While in making cuts to TennCare, Bredesen largely “cast aside” the “cost saving ideas of advocates” that would have increase health care coverage while also addressing the state’s budget crisis. But as TNR’s Jonathan Cohn notes, advocates will be necessary in pushing health care reform through Congress; a lack of coordinated support amongst liberal allies was part of the reason that President Clinton’s health care plan failed to conservative attacks.
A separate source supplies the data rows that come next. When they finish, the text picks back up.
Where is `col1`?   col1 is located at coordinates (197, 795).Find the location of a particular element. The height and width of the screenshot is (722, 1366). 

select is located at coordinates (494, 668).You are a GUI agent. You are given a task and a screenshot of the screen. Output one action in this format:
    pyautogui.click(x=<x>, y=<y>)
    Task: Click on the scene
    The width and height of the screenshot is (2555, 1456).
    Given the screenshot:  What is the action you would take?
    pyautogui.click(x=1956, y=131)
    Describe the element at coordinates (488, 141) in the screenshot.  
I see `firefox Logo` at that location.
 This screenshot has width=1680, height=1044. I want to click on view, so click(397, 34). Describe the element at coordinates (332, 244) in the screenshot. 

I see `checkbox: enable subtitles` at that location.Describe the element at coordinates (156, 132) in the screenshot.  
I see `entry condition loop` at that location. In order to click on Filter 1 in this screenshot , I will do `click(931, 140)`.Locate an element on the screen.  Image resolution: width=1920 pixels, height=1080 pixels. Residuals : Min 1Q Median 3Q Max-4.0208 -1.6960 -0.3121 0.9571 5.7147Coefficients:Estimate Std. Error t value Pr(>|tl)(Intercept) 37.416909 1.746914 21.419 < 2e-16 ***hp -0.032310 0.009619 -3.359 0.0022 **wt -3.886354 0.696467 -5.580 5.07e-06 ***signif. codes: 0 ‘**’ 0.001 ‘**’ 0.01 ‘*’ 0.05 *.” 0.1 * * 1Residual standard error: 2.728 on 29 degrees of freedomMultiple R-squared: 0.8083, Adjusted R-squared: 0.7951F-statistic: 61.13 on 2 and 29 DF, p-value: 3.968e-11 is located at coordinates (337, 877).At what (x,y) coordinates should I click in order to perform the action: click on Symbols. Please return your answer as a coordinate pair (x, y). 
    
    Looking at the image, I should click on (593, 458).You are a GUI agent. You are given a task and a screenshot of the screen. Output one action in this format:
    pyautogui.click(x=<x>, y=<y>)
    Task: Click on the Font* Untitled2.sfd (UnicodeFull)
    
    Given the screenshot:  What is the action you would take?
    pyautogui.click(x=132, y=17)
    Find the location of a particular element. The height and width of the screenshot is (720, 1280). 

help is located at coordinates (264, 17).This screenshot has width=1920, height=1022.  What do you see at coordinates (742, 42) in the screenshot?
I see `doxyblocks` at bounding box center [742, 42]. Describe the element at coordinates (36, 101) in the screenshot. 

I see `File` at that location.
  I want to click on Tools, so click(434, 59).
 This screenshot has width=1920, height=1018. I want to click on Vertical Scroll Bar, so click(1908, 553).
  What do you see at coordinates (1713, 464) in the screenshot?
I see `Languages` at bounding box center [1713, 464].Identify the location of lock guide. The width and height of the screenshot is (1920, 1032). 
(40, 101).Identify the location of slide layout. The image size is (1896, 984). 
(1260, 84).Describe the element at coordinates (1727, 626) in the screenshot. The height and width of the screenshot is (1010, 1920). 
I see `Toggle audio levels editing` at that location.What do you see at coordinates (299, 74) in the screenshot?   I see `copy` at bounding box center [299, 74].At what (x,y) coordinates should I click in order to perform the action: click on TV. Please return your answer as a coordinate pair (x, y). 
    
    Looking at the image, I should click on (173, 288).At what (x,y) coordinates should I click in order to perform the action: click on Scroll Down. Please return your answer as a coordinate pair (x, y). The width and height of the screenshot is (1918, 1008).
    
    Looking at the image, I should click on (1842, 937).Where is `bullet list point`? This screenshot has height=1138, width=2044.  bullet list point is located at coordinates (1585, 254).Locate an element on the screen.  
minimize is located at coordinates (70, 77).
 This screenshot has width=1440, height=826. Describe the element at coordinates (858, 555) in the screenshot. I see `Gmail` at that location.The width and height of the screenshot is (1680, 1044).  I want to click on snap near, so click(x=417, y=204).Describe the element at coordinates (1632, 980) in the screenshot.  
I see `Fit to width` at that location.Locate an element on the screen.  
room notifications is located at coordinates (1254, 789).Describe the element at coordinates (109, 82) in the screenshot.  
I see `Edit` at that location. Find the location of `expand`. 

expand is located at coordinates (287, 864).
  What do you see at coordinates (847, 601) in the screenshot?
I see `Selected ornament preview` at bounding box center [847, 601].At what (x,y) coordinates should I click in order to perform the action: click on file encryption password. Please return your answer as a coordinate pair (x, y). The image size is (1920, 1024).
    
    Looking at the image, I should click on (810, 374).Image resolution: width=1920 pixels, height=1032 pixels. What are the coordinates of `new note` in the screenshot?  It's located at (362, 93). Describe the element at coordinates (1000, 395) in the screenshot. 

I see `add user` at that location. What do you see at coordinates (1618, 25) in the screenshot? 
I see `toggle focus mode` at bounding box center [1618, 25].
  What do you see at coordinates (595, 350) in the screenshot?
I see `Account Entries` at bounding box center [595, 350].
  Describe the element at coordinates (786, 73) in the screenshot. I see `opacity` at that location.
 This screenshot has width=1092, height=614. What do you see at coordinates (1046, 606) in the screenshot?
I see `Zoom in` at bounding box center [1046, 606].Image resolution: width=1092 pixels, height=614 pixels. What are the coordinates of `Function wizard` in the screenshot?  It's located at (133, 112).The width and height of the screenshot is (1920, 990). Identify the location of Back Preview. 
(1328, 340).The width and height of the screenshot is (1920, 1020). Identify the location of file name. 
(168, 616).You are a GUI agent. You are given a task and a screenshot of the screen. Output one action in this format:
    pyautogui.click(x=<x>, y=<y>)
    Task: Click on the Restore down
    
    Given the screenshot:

Ezra Klein thinks that the advocacy groups are working too hard opposing Bredesen when they could be coalescing around one of the other candidates. But recent history with the Obama Administration shows that advocacy groups have been much more successful helping to disqualify than to qualify - see John Brennan. What's more, most of the other names mentioned (Rosa DeLauro, Kathleen Sebelius, John Podesta) don't have much to distinguish them from one another. Howard Dean IS attracting grassroots support, and I personally would like to see Judy Feder of Georgetown University because I think she knows her shit more than anyone. But this is not a weakness of the advocacy groups, it's a strength. If they knock out Bredesen, they know HHS will be in relatively good hands.